Supporting and sustaining tangible and intangible Indigenous heritage

| 12 Mar 2018

Through her research on Indigenous art, language and culture, Jennifer Biddle is using the latest technology to develop new ethnographic methodologies that document Indigenous culture as a living form of heritage, empowering Indigenous artists and connecting more people to Indigenous culture.

The Challenge: Disappearing Indigenous heritage

Indigenous art has had a huge impact globally. The art acts as an archive of Indigenous Australian history, and it has positively influenced the perception of Indigenous people and their rights to land and country, particularly in the Central and Western Deserts of Australia.

Outside of paintings, Indigenous heritage is not written down or archived in the ways that heritage is in the Western world (what the UN calls tangible heritage). Much of Indigenous heritage is intangible: it exists in more ephemeral forms such as song, dance, ceremony, gesture, and forms of inscription (e.g. on objects, in country, on the body). These more intangible aspects of Indigenous heritage are understood to be at high-risk of disappearance and destruction; a global crisis formally recognised by UNESCO in 2013.

UNSW's solution: Using digital innovation in ethnography to retain intangible Indigenous heritage

Jennifer is developing innovative approaches to understand how Indigenous art forms (art, ceremony, dance, song, painting, textiles, film, photography) sustain at-risk intangible Indigenous culture. This includes researching the role the senses play in Indigenous knowledge and tradition together with Australian and Canadian Indigenous artists and curators, cultural anthropologists, and immersive visualisaton experts. Jennifer uses digital and immersive visualisation to document cultural and art practices through high resolution scanning and other sensory-specific technologies. This work generates news kinds of heritage and experimental forms of art that are exhibited publicly. Jennifer has worked with northern Warlpiri in Lajamanu since 1991, and with a number of other Central and Western Desert artists and art centres since 2010.

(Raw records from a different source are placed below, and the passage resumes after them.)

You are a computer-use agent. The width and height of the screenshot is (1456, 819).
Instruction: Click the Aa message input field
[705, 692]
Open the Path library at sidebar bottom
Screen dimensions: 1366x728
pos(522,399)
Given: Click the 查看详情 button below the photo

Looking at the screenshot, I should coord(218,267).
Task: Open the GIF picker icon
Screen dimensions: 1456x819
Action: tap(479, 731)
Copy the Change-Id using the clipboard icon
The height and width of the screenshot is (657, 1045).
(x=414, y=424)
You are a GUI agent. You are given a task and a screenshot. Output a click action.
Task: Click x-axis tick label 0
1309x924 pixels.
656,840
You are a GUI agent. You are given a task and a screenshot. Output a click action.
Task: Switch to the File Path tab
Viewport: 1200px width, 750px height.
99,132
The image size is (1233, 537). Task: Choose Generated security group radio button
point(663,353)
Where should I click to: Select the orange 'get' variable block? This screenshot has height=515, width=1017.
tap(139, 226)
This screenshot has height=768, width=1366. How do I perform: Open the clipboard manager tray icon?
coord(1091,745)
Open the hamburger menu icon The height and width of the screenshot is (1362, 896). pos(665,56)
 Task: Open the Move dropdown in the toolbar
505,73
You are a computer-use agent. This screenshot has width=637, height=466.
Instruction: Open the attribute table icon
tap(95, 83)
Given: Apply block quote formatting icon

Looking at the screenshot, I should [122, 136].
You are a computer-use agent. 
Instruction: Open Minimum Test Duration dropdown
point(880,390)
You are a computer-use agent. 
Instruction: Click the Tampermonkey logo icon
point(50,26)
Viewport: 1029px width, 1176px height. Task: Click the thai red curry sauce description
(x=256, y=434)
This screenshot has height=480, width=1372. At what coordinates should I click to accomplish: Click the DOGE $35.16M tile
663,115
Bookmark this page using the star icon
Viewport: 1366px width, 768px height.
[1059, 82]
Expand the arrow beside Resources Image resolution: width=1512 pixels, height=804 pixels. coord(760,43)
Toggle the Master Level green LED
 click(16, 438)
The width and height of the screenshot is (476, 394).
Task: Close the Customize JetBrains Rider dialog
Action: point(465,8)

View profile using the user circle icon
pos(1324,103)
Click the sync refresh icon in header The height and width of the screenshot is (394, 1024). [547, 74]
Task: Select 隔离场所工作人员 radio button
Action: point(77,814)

The Impact: Sustaining intangible Indigenous heritage

Jennifer is researching new ways to support and sustain Indigenous art, language and culture through collaborative research that highlights Indigenous agency and empowers Indigenous artists and community members. Her work produces new kinds of heritage for public consumption and exchange. The art work cuts through all levels of community, in Australia and around the globe, and offers them a connection to Indigenous heritage and an understanding of its vital importance to the world.

Researcher

Jennifer L. Biddle is Senior Research Fellow at the National Institute for Experimental Arts (UNSW Art & Design). She is also the founding Director of Visual Anthropology & Visual Culture, an international program specialising in Indigenous and Asia Pacific research. She has curated art exhibitions, film programs, and public symposiums that bring together remote artists, art industry members, academics and the public. Her most recent book Remote Avant-Garde: Aboriginal Art under Occupation (Duke University Press) models the importance of new and emergent desert Aboriginal aesthetics as an art of survival.